Montag, 16. Juni 2008
Time to get ill
Frage: was haben Sportler und alte Leute gemeinsam?
Antwort: sie reden viel über ihre körperlichen Unzulänglichkeiten.

Es bleibt mir aber auch nichts erspart. Erst die Schulter, dann die Achillessehne, jetzt das Sprunggelenk, ganz zu schweigen von diversen langwierigen Zerrungen. Und nicht eines nach dem anderen, dass man ein jedes mit gebührender Aufmerksamkeit, Wärmepflaster und Tapeband bedenken könnte. Nein, es kommt immer gleichzeitig überlappend, sodaß man sich irgendwann nicht mehr bewegen kann. Das Paradoxe an der Situation ist, ich mache dann doch weiter. Also irgendwas zwischen Paralympics und Schwangerschaftsgymnastik mit zusammengebissenen Zähnen. Einfach weil es viel anstrengender ist, wieder ganz von vorne zu beginnen, als ein wenig Schmerzen auszuhalten.

Jetzt gleich ein Termin beim Arzt. Das ist ganz wichtig, um sich die Schmerzen attestieren zu lassen. Man braucht ja immer was zum Vorzeigen hierzulande. In älteren Bevölkerungsschichten hat sich das schon rumgesprochen, zumindest bei denen, die ich im Zehneurowartezimmer treffe. Da wird über Diagnosen und Therapien gesprochen wie andernorts über das Wetter. Überweisungsscheine sind Wertpapiere und das Wort 'Heilungschancen' ist sowas wie der DAX der Kranken. Je besser ersteres, umso schlechter die Bewertung, denn der Lohn der Krankheit ist Mitleid. Je mehr Gejammer desto mehr Zuspruch. Die ganz Gewieften lassen sich diverse Krankheitsbilder bis ins kleinste Symptom beschreiben, um sie schließlich zu übernehmen. Zusatzqualifizierung nennt sich das. Doch das wahre Drama spielt sich hinter verschlossener Behandlungszimmertüre ab. So Mancher erlebte dort einen rapiden Kurseinbruch.

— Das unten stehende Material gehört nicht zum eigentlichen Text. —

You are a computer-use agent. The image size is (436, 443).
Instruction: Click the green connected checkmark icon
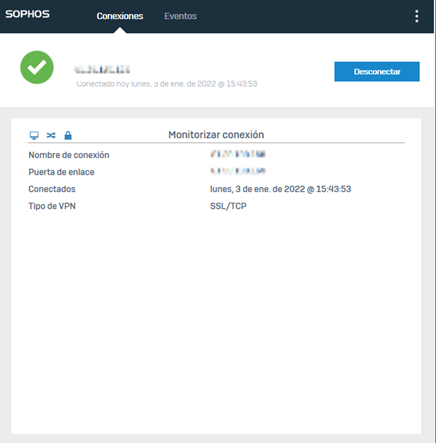coord(37,67)
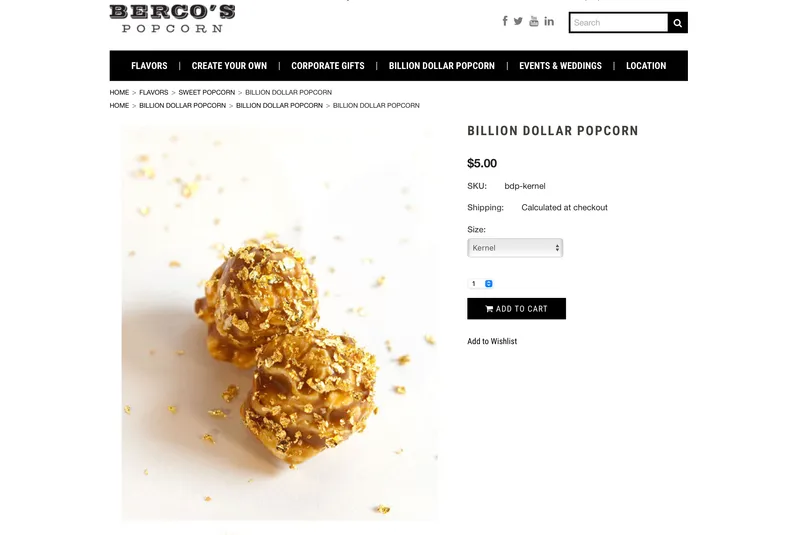This screenshot has height=535, width=800.
Task: Click the quantity stepper arrows
Action: (x=489, y=284)
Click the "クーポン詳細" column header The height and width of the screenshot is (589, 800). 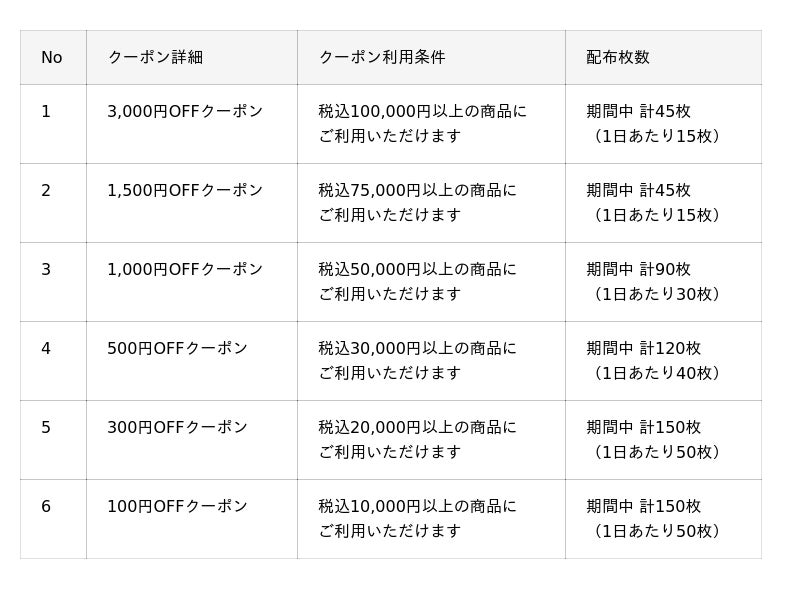(155, 58)
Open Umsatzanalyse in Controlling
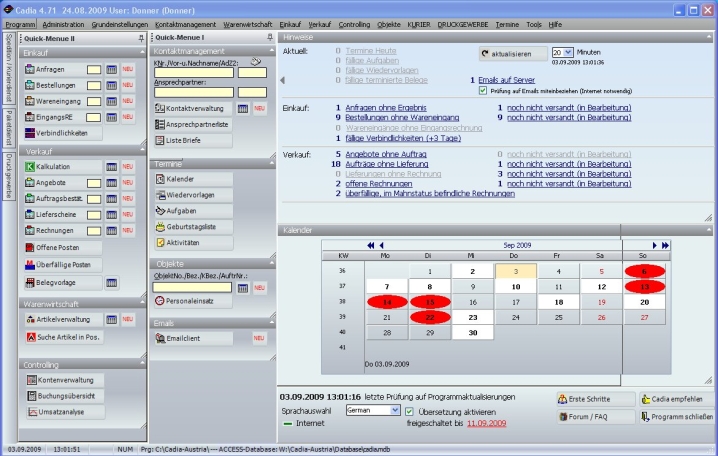Screen dimensions: 718x456 pyautogui.click(x=62, y=412)
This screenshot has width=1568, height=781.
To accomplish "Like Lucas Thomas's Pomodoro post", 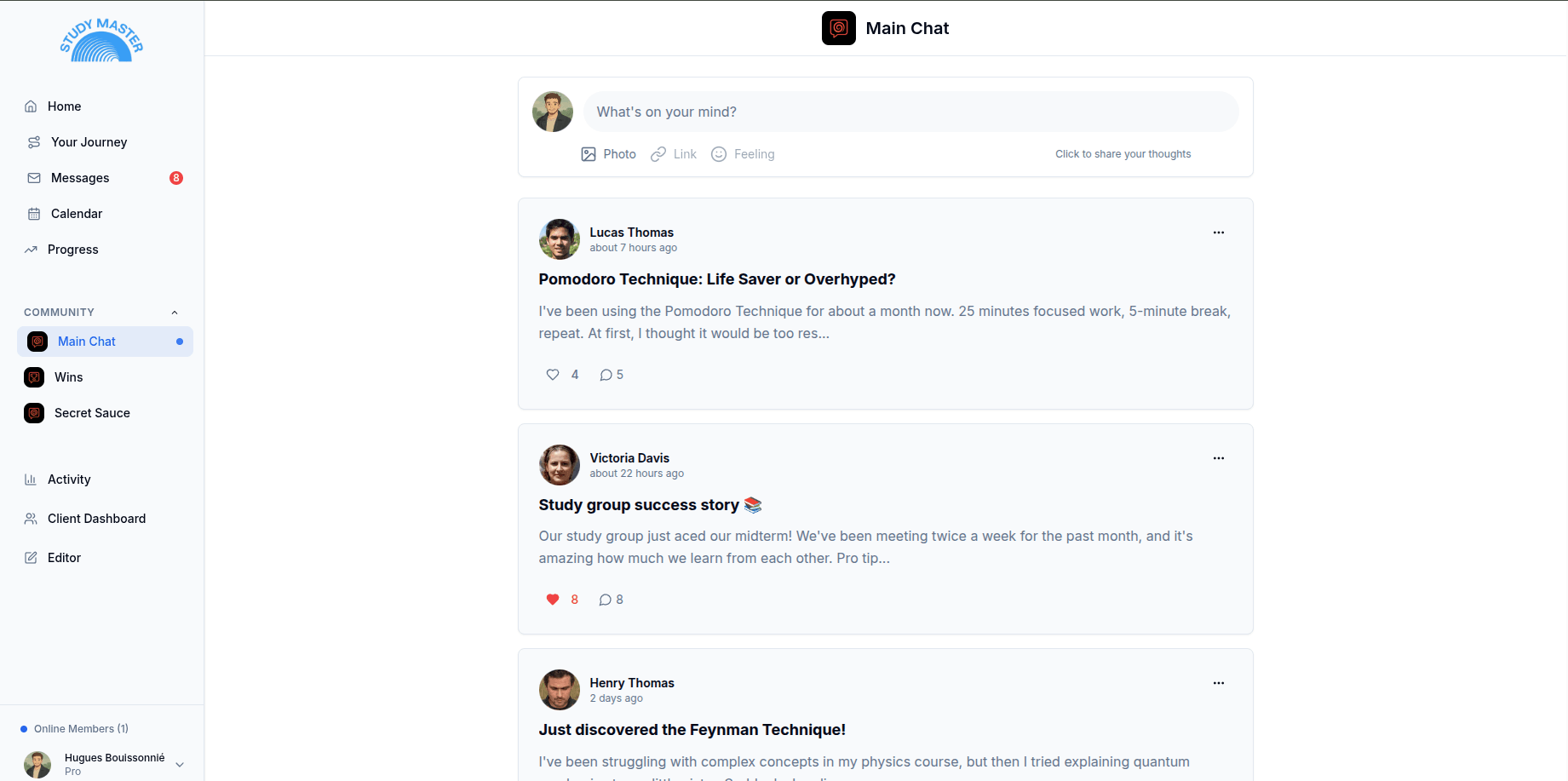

Schau'n wir mal, wie hoch ich mich derzeit handeln lassen kann. Zwischen all den Herzinfarkten und Arthrosen mache ich keinen Stich, das ist klar. Aber ein wenig verbale Streicheleinheiten wäre schon ein Anfang. Und dass mir ja keiner kommt mit 'selber schuld'! Das ist nämlich mein Spruch.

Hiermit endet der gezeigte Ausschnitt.